PsychoGenics awarded $3M small business research grant to find treatments for rare disorders

PsychoGenics, a Paramus-based biotechnology company dedicated to revolutionizing drug discovery, said it was awarded a Fast Track Small Business Innovation Research grant by the National Institute of Mental Health, worth up to $3 million over four years.

The funding will support PsychoGenics in using eCube, its artificial intelligence-enabled EEG platform, along with its advanced machine learning tools, to identify novel applications for existing drugs targeting rare diseases.

There are approximately 10,000 identified rare diseases affecting up to 400 million people worldwide, with more than 90% lacking any treatment options. Half of all rare disorders impact children, with 90% of them being neurological. PsychoGenics has numerous rare disease mouse models, which it will evaluate using its eCube platform. The results will be used to predict possible treatments, which will then be tested in the models.

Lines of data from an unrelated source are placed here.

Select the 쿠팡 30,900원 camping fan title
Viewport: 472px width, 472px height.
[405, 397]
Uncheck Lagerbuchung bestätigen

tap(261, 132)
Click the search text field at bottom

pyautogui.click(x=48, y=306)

“We are honored to once again receive SBIR grant support from the NIH for this groundbreaking project. By leveraging our expertise in drug discovery and advanced machine learning techniques to find new applications for existing treatments in rare diseases, we expect to make a rapid, positive impact for patients with limited or no treatment options. If successful, this approach can be expanded to address even more rare diseases,” Emer Leahy, CEO of PsychoGenics, said.

Daniela Brunner, chief information officer/chief technical officer of PsychoGenics, echoed this sentiment, stating: “The SBIR program underscores the importance of public-private partnerships in driving innovation within the biotechnology sector. This grant is yet another example of how we can leverage our validated AI-enabled platforms to address critical unmet needs for patients suffering from severely disabling conditions. The funding from NIMH will enable PsychoGenics to develop this new platform for rare disorders, reinforcing our commitment to innovation and our goal of reducing the time and cost associated with traditional drug discovery methods, ultimately leading to the more efficient development of life-saving medications.”